Category Archives: Films & Television

Favourite Films

Favourites lists are tricky things, whether they’re for books, films, games, songs or something else. People often rank a particular work highly merely for its personal nostalgia value. Fair enough, but don’t expect the same sentiments to reverberate in the reader. Other works might seem to deserve a place in the rankings because it was innovative in its day even if the techniques it pioneered has since been replicated and even improved upon elsewhere. Jurassic Park with its use of CGI is one such example for me: I shall never forget that magical first sight of the magnificent brachiosaurus towering above the awestruck humans while docilely munching from a tree.

Another reason to rank a film highly is because you enjoy watching it over and over again. Yet however much I enjoy action films like Raiders of the Lost Ark or The Matrix, I have reservations about including them in my list of favourite films. It feels to me that a film needs to be something a little more profound and substantial to merit special mention.

With all this in mind, here’s a selection of five of my favourite films, arranged in no particular order. They’re favourite films to me in the sense that I like them a lot, that I like others to watch them and hear what they think of them and that I greatly admire the people who crafted them and wish that I had a modicum of their talent. Do note however that I watch fewer films that I probably ought to so my list is only drawn from a fairly small sample. Spoilers follow by necessity.

Memento posterMemento

I don’t have much to add that hasn’t already been said about Memento. The reverse chronological order of one of its two narratives strikes some as gimmicky, but I think that it is essential to placing the viewer in the shoes of the confused Leonard Shelby. The way the two narratives, one in colour, the other in black-and-white, merges into one as the film inexorably approaches its dread-filled climax is stylistically brilliant and makes the progression of the film feel like an unraveling puzzle.

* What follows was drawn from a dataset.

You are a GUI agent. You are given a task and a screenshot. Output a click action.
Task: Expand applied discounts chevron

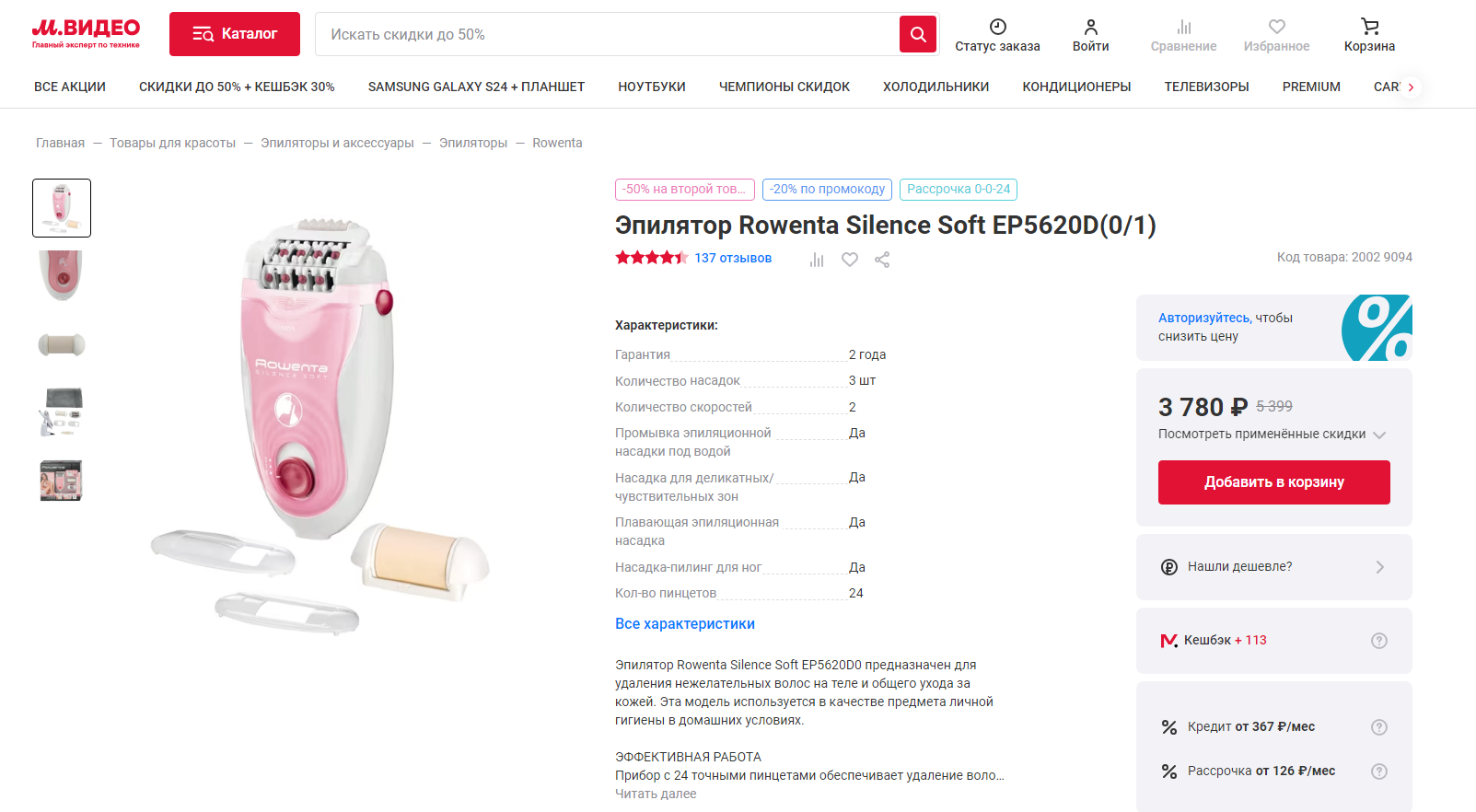pyautogui.click(x=1379, y=435)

Philosophically, it’s true that the film isn’t that deep, but the way it raises the questions of how central memories are to human personality and how easily we lie to ourselves in order to protect our own self-image is chilling. The people around Shelby viciously abuses his condition for their own ends, and director Christopher Nolan seems at first to draw audiences to be sympathetic to his unique plight through scenes such as Shelby’s Sisyphean efforts to expunge his pain of losing his wife by destroying mementos of their life together. But ultimately it is Shelby’s own willingness to manipulate himself just as callously and cynically as his abusers that is the greatest tragedy.